App vendor vs Plugin vendor - who's responsible for fix?

Question

An app generates a PDF based on user entered data in text fields. Copying and pasting users can inadvertently end up pasting "tags" in the field. Eg -

<foo@bar.com>  

The PDF generator plugin does not like this and crashes throwing an exception. The App vendor says this "escaping needs to be done on the plugin side" as all their tools/plugins are similar - escaping for sql injection, cross site etc. The plugin vendor says the App vendor needs to escape the tags.

My initial thoughts are that this is not enough for a catastrophic error that the plugin throws. I would have liked a PDF to still be generated but with a message "Something went wrong, problem with..." or just ignore the unknown tag and show it as is in the PDF (I've seen this before in a business app). But I'm not sure which side this nice error handling falls on.

In terms of software design, app vs plugin, which side is responsible objectively in this case?

App takes data from the database (originally user entered) and prepares a basic HTML string for conversion, eg in a the App's controller action:

$html = "<html>...<p>$userNotes</p>...</html>";
return Response($this->plugin->htmlToPDF($html));

Answer 1

In the end this is a contractual or interpersonal matter, not technical.

However, there might be some technical considerations. The app usually presents a particular plugin interface. Plugin vendors will have to comply with this interface. If the documented interface deals with unescaped data, the plugin vendor will have to perform the necessary escaping.

In fact, it might be impossible to properly sanitize or escape the data prior to handing it off to a plugin. Different formats have different escaping rules. There is no one format that will be acceptable to all plugins. If the plugins were handed escaped data, most plugins would have to un-escape it first.

As an example of this difficulty, consider user input that contains a " double quote character.
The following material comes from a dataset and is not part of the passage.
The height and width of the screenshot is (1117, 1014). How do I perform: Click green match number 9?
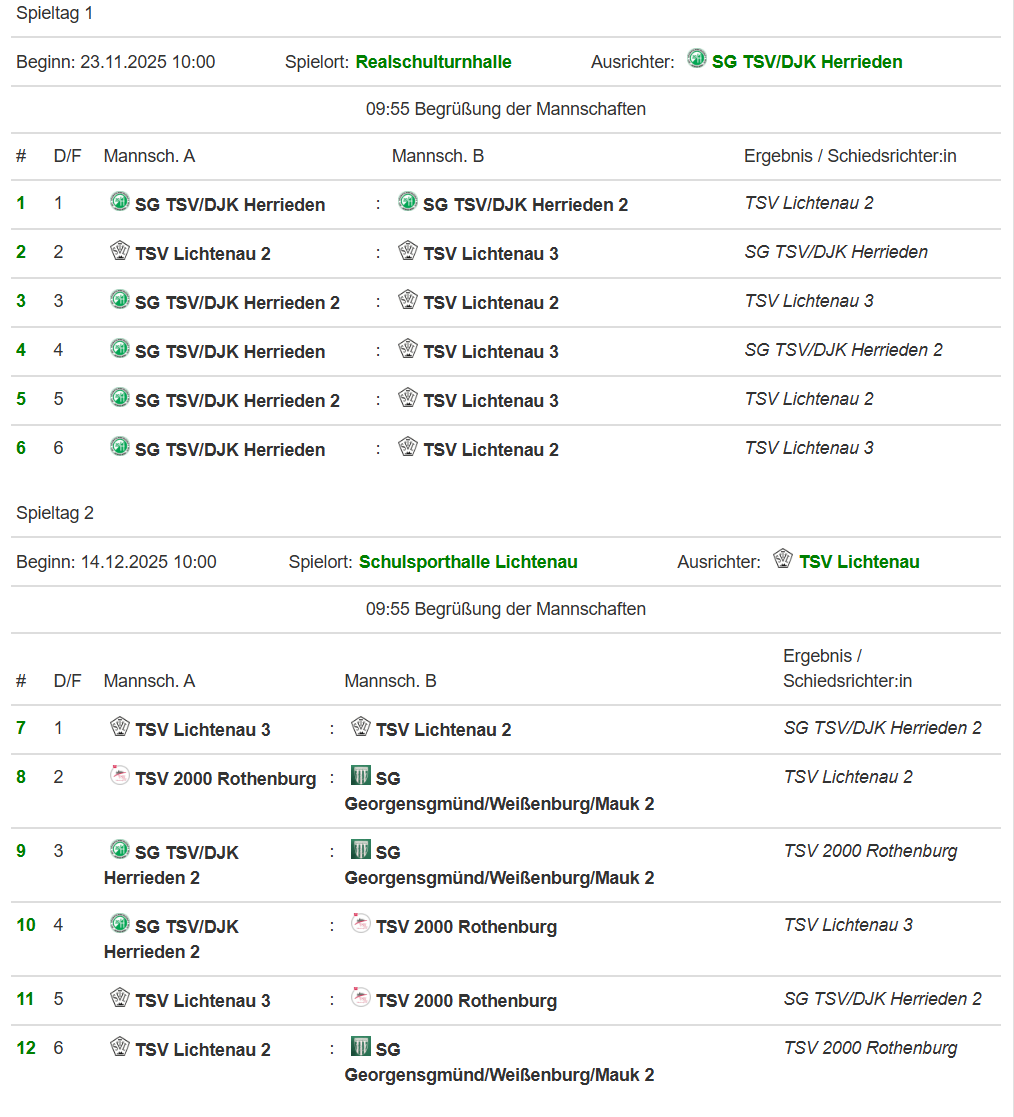[x=21, y=851]
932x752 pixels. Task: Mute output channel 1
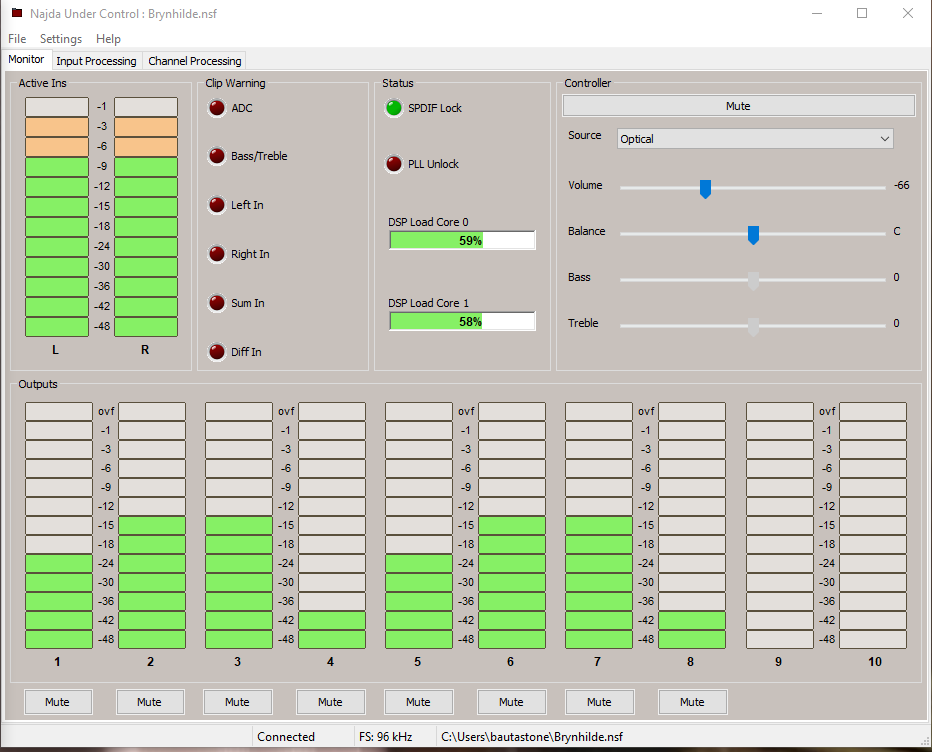58,702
How would this have to be escaped for different formats?

• JSON, SQL¹: backslash-escapes: \"
• XML, HTML: character reference &34; or ", sometimes no escape needed
• some CSV dialects: repetition: ""
• POSIX shell: backslash-escape\" or single-quotes: '"'
• CMD shell: caret ^", sometimes no escape needed

¹ Manual escaping for SQL is usually inappropriate, as prepared statements should be preferred.

Similar considerations not only apply for “special characters”, but also for character encodings like UTF-8: the same encoding will not be accepted by all consumers, so the encoding needs to be documented and converted explicitly.